Glazing work at the steel-framed Allegiant Stadium involved collaboration among project architect MANICA Architecture, Kansas City, Mo., structural engineer Arup and Enclos’ kinetics division, which created six megapanels, each the size of a basketball court and weighing 58,000 lb. Four of the megapanels function as operable lanai doors at one end of the stadium that open to vistas of the Las Vegas strip, Coulter says.

The stadium’s 12-degree slope from bottom to top precluded standard rectilinear glazing, says Keith Robinson, director with MANICA. The architect collaborated with Enclos to reduce the number of custom panels from a budget-breaking 8,000 to roughly 2,400, chiefly by focusing on tolerances among members. “We worked with Enclos right up to fabrication,” Robinson says. “Its staff took what we aspired to accomplish and made it a reality.”


On Board Early

The firm, currently staffed with 65 office and field personnel in Las Vegas, frequently joins projects as early as the conceptual phase, providing design-assist services or serving as the curtain wall’s design-builder, with representatives from project management and field operations on hand. Early discussions not only focus on potential design solutions but also on their impact on installation and safety practices, says Padgett.

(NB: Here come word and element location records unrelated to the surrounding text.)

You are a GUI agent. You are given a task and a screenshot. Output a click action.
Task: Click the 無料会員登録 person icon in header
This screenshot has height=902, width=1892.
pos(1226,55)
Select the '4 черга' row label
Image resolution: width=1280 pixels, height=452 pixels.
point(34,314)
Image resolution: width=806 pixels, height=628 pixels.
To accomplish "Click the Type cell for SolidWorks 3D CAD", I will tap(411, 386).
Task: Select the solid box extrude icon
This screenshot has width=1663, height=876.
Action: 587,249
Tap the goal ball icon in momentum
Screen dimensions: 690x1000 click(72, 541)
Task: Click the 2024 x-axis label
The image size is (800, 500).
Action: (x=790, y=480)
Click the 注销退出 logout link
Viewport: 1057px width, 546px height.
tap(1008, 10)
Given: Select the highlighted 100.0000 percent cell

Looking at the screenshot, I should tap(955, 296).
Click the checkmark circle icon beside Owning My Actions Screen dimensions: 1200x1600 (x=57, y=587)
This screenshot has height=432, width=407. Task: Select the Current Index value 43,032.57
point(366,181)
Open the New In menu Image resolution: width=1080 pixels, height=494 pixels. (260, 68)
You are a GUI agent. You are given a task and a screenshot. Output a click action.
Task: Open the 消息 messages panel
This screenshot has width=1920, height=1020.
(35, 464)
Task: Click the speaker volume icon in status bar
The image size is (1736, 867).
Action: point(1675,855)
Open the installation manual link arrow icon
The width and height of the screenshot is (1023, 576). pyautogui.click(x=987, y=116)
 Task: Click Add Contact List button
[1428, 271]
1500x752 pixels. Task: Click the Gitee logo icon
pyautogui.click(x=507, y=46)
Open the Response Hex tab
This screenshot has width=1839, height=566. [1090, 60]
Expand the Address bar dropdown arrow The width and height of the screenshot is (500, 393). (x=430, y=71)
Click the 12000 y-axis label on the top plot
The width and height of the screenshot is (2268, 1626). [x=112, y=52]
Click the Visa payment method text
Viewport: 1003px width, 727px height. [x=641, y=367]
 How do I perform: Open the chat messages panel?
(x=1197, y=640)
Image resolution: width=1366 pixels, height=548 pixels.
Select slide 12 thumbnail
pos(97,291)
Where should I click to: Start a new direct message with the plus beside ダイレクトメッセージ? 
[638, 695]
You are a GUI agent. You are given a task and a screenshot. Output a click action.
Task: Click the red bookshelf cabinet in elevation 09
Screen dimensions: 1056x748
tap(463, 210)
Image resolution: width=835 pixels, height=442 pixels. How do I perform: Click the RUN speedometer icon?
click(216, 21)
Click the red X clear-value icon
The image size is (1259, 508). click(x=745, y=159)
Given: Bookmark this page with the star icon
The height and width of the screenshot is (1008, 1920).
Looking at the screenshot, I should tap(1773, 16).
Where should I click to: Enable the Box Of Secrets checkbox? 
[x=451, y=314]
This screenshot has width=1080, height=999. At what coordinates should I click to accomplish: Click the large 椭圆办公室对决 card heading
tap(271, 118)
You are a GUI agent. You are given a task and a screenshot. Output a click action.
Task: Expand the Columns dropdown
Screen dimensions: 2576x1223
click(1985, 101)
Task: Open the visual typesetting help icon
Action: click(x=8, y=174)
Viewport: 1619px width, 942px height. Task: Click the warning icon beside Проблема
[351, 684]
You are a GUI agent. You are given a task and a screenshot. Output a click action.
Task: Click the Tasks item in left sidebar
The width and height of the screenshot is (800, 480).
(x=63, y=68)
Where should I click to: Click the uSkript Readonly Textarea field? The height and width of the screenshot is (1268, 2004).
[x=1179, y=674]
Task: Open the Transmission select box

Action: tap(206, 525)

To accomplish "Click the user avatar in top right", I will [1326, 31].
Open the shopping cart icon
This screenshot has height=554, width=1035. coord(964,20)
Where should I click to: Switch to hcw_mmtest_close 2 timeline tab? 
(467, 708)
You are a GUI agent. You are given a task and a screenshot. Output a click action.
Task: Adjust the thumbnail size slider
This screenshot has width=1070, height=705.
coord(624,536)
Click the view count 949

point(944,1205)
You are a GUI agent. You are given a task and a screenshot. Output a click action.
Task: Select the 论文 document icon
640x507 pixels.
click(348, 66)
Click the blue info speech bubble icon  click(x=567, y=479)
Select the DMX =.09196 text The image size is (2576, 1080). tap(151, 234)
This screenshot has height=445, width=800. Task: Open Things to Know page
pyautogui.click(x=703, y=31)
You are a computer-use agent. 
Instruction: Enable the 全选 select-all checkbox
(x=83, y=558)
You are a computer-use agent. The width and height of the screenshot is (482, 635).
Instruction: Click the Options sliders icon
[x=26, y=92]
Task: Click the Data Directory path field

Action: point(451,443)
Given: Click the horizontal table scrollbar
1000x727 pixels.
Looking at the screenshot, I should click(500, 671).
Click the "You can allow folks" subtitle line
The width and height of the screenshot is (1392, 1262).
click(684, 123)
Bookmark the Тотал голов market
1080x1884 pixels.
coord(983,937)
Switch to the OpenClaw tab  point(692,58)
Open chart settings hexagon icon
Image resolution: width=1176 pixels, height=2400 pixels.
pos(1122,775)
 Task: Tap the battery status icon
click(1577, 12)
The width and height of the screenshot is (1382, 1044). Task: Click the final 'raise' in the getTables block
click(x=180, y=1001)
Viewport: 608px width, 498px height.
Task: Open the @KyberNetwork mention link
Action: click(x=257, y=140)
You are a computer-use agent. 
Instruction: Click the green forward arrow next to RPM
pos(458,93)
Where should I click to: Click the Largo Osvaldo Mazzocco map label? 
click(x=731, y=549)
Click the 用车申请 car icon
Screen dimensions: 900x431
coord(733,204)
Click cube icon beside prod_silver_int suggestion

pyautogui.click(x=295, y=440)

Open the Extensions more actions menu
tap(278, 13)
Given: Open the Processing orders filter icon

Based in the firm’s San Juan Capistrano, Calif.-based office, Padgett gets field reports from both a regional superintendent and a Las Vegas-based general superintendent, both of whom “touch all projects,” he says. Padgett travels to projects several times during their life cycle, from inception through completion.

From the outset, Enclos typically assigns a project executive, senior project manager and assistant project manager to collaborate with a client and its project team. The company supplies additional managerial resources if projects rise to the scope of Resorts World or Allegiant Stadium.

While project executives work on several projects concurrently, focusing on fulfillment of contractual obligations, “senior project managers are 100% dedicated to individual projects from start to finish,” Coulter says. Detailing is performed by designers and engineers in the firm’s Minneapolis, Montreal and St. Louis offices. Enclos engages in both virtual reality and 3D modeling to flesh out designs, with a modeler on hand in each branch office, including Las Vegas.

“Senior project managers are 100% dedicated to individual projects from start to finish.”

– Mike Coulter, VP of Operations, Enclos Corp.

The Phoenix plant is charged with assembling prefabricated components that derive from a global supply chain to help optimize quality and price, regardless of a vendor’s location, Coulter says. The plant tracks units via QR code with an Enclos-created app, allowing workers to trim units quickly and prep them for the final installation sequence.

“We produced up to 72 curtain wall units a day during peak periods involving both Resorts World and the Raiders Stadium,” Welch says. “Most days we averaged 50 units per day.”

For purposes of quality control, a worker inspects glazing pieces at each production station before they proceed to the next, Coulter says, noting that iPads at stations capture images of glazing units under various stages of assembly and place them in a cloud-based server, allowing others to evaluate the product in real time. Crews also create performance mock-ups of installations and view Enclos-generated animation of processes and practices, Padgett says.

Jobsite safety is paramount. Enclos requires all crew members to have at least 10 hours of OSHA training and supervisors at least 30 hours, according to Padgett. The company’s site-specific safety training includes a job-hazard analysis for virtually every task.

The COVID-19 virus has created additional layers of complexity, with daily huddles to review health practices, from self-monitoring and social distancing to the correct method for wearing masks. Schedules among trades, curtain wall crews included, are staggered to reduce the number of employees taking hoists together to the upper floors.

However, the pandemic has had a broader impact. Many regional projects, some of which Enclos planned to bid on, “are on pause,” says Coulter. “That’s an expression we hear more and more these days. We still plan on submitting bids when conditions improve,” he says. “Meanwhile, we’re using the additional time to refine our proposal processes.”